I have a project (manuscript here:
https://www.dropbox.com/s/harb6ylpcxdpalr/etst.pdf?dl=0 | appendix here:
https://www.dropbox.com/s/pq8gmr7v1xvvu2h/etst-appendix.pdf?dl=0) that
reviewers rejected because the country-level fixed effects were rendered
statistically insignificant (i.e. not discernible from zero) upon the
inclusion of the individual-level variables. They said that one
individual-level attribute (which by itself contributes to listwise
deletion of 30% of the data) somehow made the country-level fixed effects
"spurious" to its inclusion. This already strikes me as a bold claim for
theoretical and statistical reasons, but here's what I did to circumvent
this claim:

   - Estimate just the country-level fixed effects.
   - Use multiple imputation to generate five full data sets and merge in
   the macro-level information after the imputation. The results for the
   country-level fixed effects were almost identical to the analyses with
just
   the country-level fixed effects.
   - Omit the offending individual-level variables that contribute the
most

   missingness. These results were consistent with the results from the
other
   two estimation strategies.

However, the reviewers just didn't buy it and torpedoed the manuscript.

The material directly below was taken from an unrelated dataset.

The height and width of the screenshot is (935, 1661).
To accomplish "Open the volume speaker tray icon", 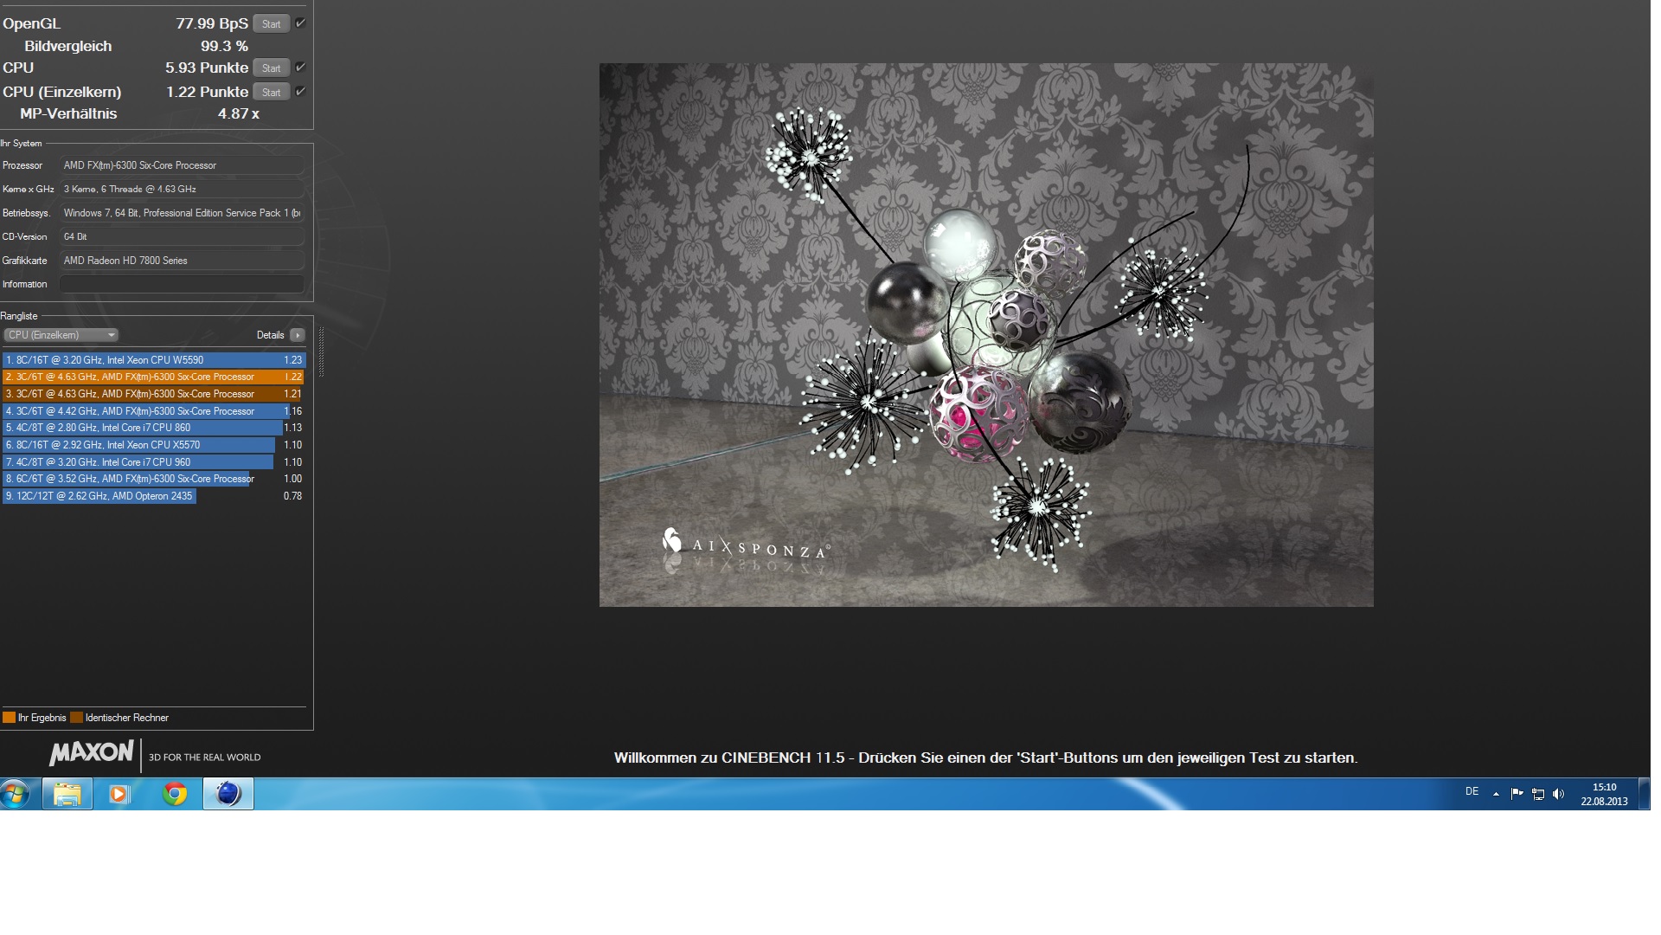I will (x=1559, y=794).
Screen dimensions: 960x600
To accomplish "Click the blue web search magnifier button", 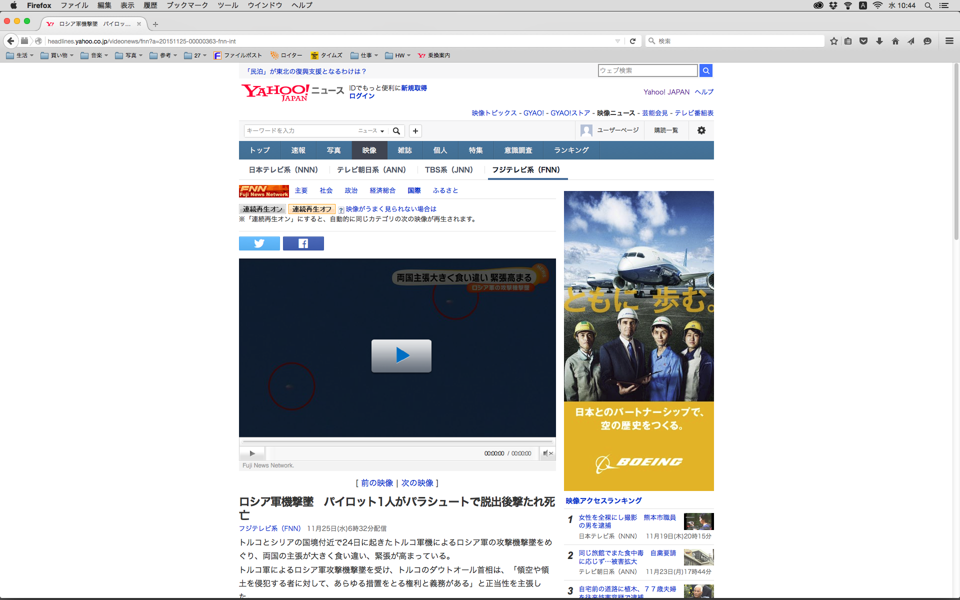I will 706,71.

Is this something that the correlation of fixed effects could be useful in
addressing? Here's the correlation of fixed effects (without the
intercepts) for the analysis in question. In this analysis, the three
variables at the bottom row (i.e. the two threat indices and the level of
democracy) are the country-level variables for this cross-national survey
analysis. The other variables are individual-level attributes. It's worth
reiterating that every variable that is not binary is scaled by two
standard deviations to create a meaningful zero.

http://i.imgur.com/eIiZH9b.png

Notice that the bottom-left quadrant is entirely white (i.e. the
correlation of the individual-level fixed effects with the country-level
fixed effects is basically zero). Is this telling me that the correlation
for any one individual-level fixed effect and a country-level fixed effect
is almost zero (i.e. they have almost no bearing on each other)? The most
I've seen anyone discuss this correlation matrix is here:

https://stat.ethz.ch/pipermail/r-sig-mixed-models/2009q1/001941.html

It is an approximate correlation of the estimator of the fixed
effects.  (I include the word "approximate" because I should but in
this case the approximation is very good.)  I'm not sure how to
explain it better than that.  Suppose that you took an MCMC sample
from the parameters in the model, then you would expect the sample of
the fixed-effects parameters to display a correlation structure like
this matrix.

and here (

http://stats.stackexchange.com/questions/57240/how-do-i-interpret-the-correlations-of-fixed-effects-in-my-glmer-output
):

The "correlation of fixed effects" output doesn't have the intuitive
meaning that most would ascribe to it. Specifically, is not about the
correlation of the variables (as OP notes). It is in fact about the
expected correlation of the regression coefficients. Although this may
speak to multicollinearity it does not necessarily.

I should add that I've estimated hundreds of mixed effects models with
individual-level and country-level variables and they all have fixed
effects correlation matrices that resemble these. I have a strong hunch
that individual-level variables don't meaningfully influence the parameter
estimates for country-level variables beyond inefficiency introduced by
missing data. In research projects where individual-level attributes don't
concern the project, I'd like to ignore them for that reason. They just
create estimation problems and slow down computation.

I might be mistaken, which is why I ask here. I thank you for your time.